Bulldog Drummond Comes Back (1937) Louis King
Mill Creek Crime Wave 50 Movie Megapack (1:04)
I’m not sure why Mill Creek’s Crime Wave 50 Movie Megapack starts with Bulldog Drummond Comes Back from 1937, since it is neither the earliest film in the collection (both The Death Kiss and The Thirteenth Guest were released in 1932) nor the best transfer. In fact, the transfer is possibly the worst I’ve seen on any DVD in years. It seems someone decided the film was too dark and turned up the illumination to unbelievable levels, so much so that many of the faces look like glowing orbs. (Trust me: the image above is sharper and more balanced than anything you’ll see in the Mill Creek edition.) The Bulldog Drummond series ran for 23 films and Comes Back is the tenth entry. Maybe it’s the only one Mill Creek could get their hands on. I doubt it’s the best in the series.
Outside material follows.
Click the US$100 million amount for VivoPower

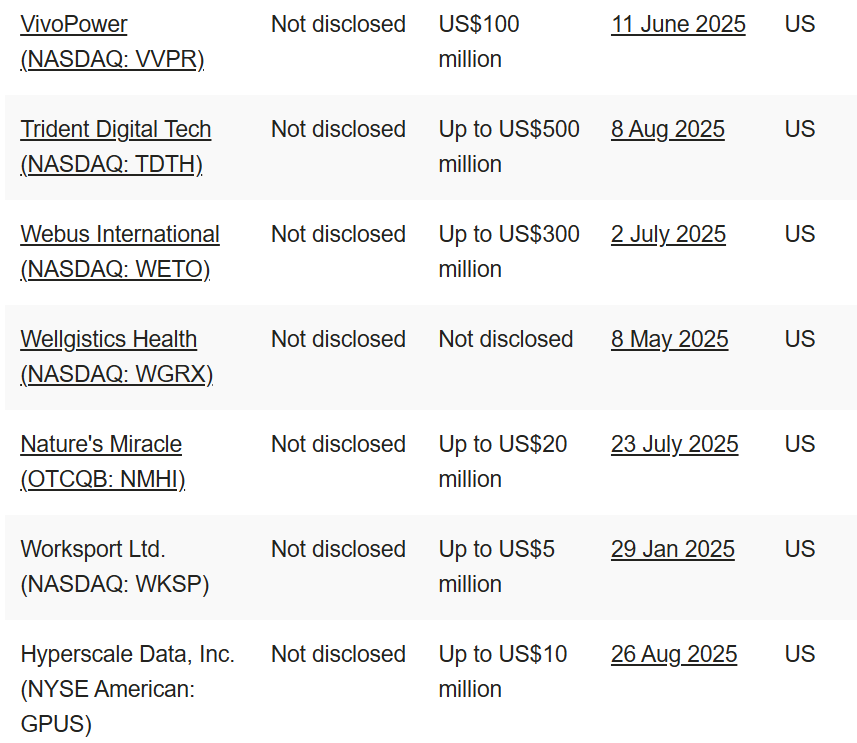(x=479, y=42)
In this outing, Captain Drummond’s (John Howard, above left) girlfriend Phyllis Clavering (Louise Campbell) is kidnapped. Drummond has to solve a series of riddles in order to find the lovely Phyllis. Assisting Drummond is his friend Colonel Nielsen (John Barrymore) as a master of disguise. The film contains a few mildly interesting moments, but this is one you can probably skip, especially with a transfer this bad.
The Mystery of Mr. Wong (1939) William Nigh
Mill Creek Crime Wave 50 Movie Megapack (1:08)
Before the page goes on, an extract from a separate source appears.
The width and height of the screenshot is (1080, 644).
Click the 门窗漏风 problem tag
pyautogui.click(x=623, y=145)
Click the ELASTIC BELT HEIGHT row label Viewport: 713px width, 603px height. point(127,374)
This second feature in the Mill Creek Crime Wave set fares better than the first, not only in picture quality, but also in storytelling, although the plot is quite familiar to anyone who’s seen or read even a handful of mysteries. Speaking of seconds, this is also the second film in the six-film Mr. Wong series, the first being Mr. Wong, Detective (1938).
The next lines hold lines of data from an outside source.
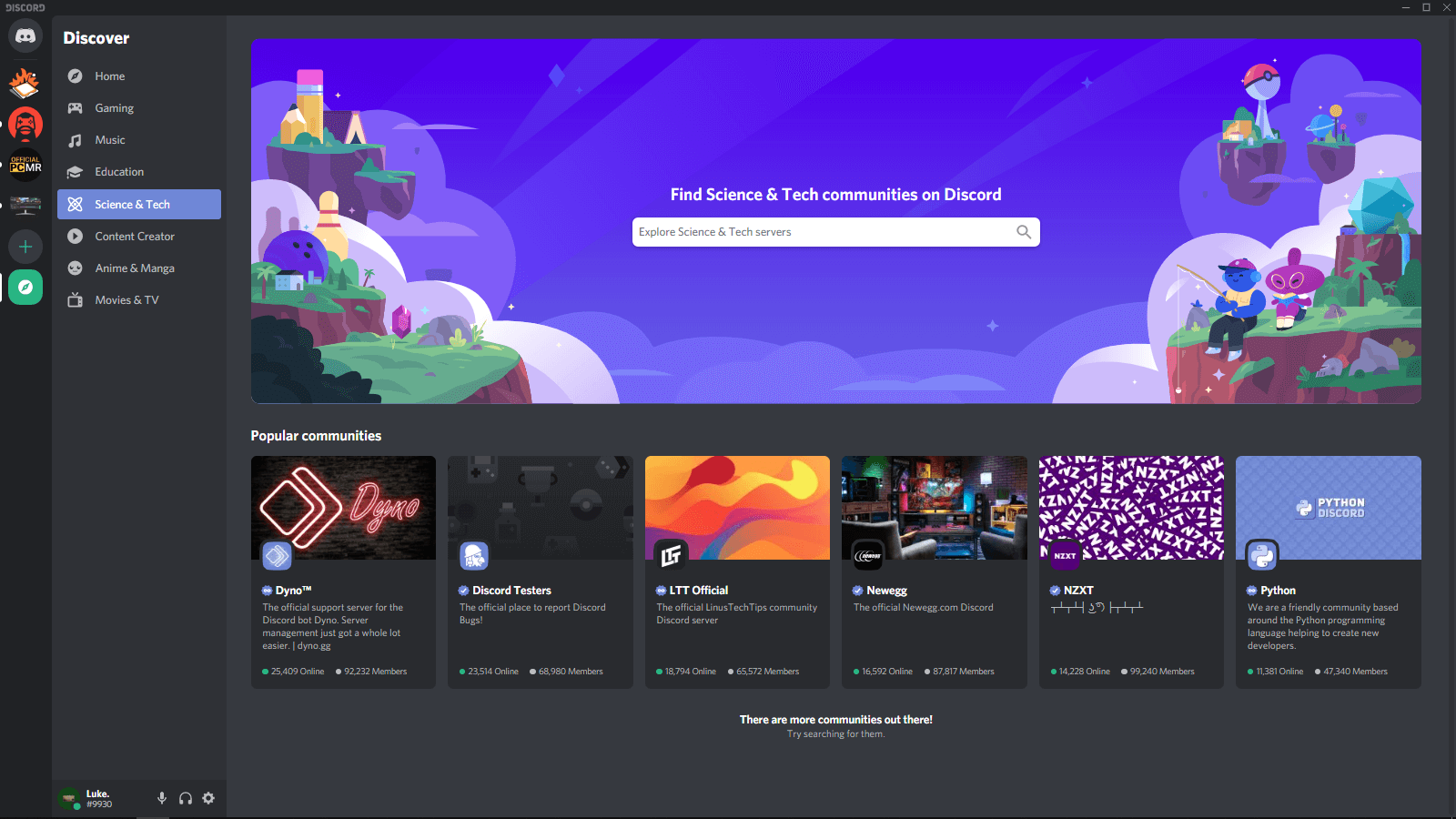1456x819 pixels.
Task: Click the Explore Science & Tech servers search field
Action: 819,231
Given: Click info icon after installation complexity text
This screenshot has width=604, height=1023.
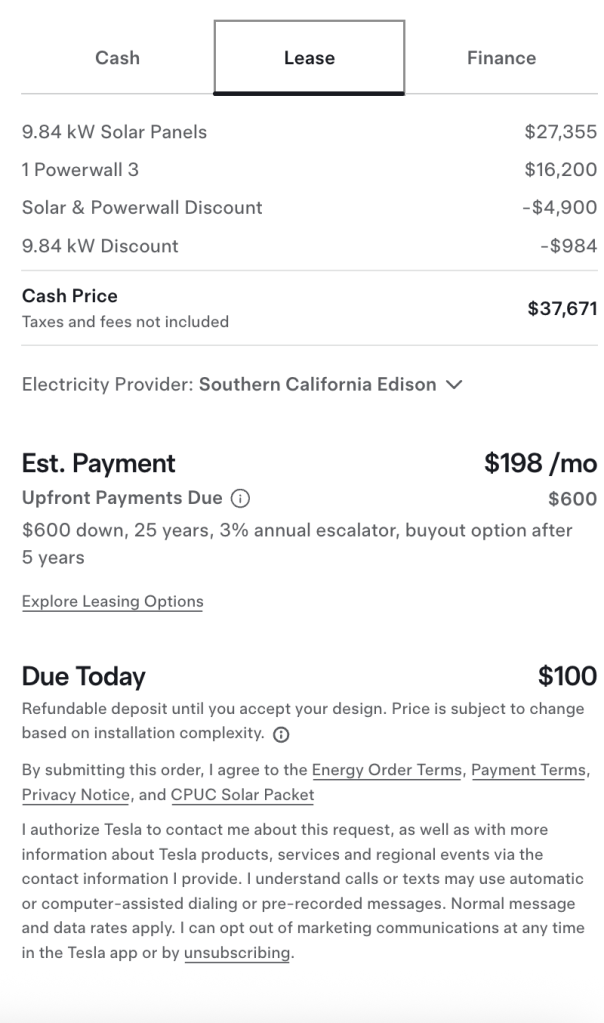Looking at the screenshot, I should pos(281,734).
Boris Karloff (above left; seriously!) repeats his role as Mr. Wong, a Chinese-American detective who discovers that Brandon Edwards (Morgan Wallace), a wealthy collector of precious stones, has acquired the “Eye of the Daughter of the Moon,” the largest star sapphire in the world. How he acquired it is somewhat suspect, since the sapphire was recently stolen from its home in China. Edwards confesses to Wong that he fears for his life as long as he has the sapphire in his possession. His fears are not unfounded: Edwards is soon murdered during a party in his own home.
The Mystery of Mr. Wong is predictable, but fun. The murder scene is one that has been used repeatedly, but works well here. What doesn’t work quite so well is the casting of Karloff as Mr. Wong. Here’s a six-foot-tall British man trying to sound Chinese while loaded down with pigment-darkening make-up. No one was fooled for a second, but it didn’t matter; this was Karloff, who was enormously popular and in high demand. (This is the third of six movies Karloff would make in 1939.) A must for Karloff fans and worth seeing for everyone else.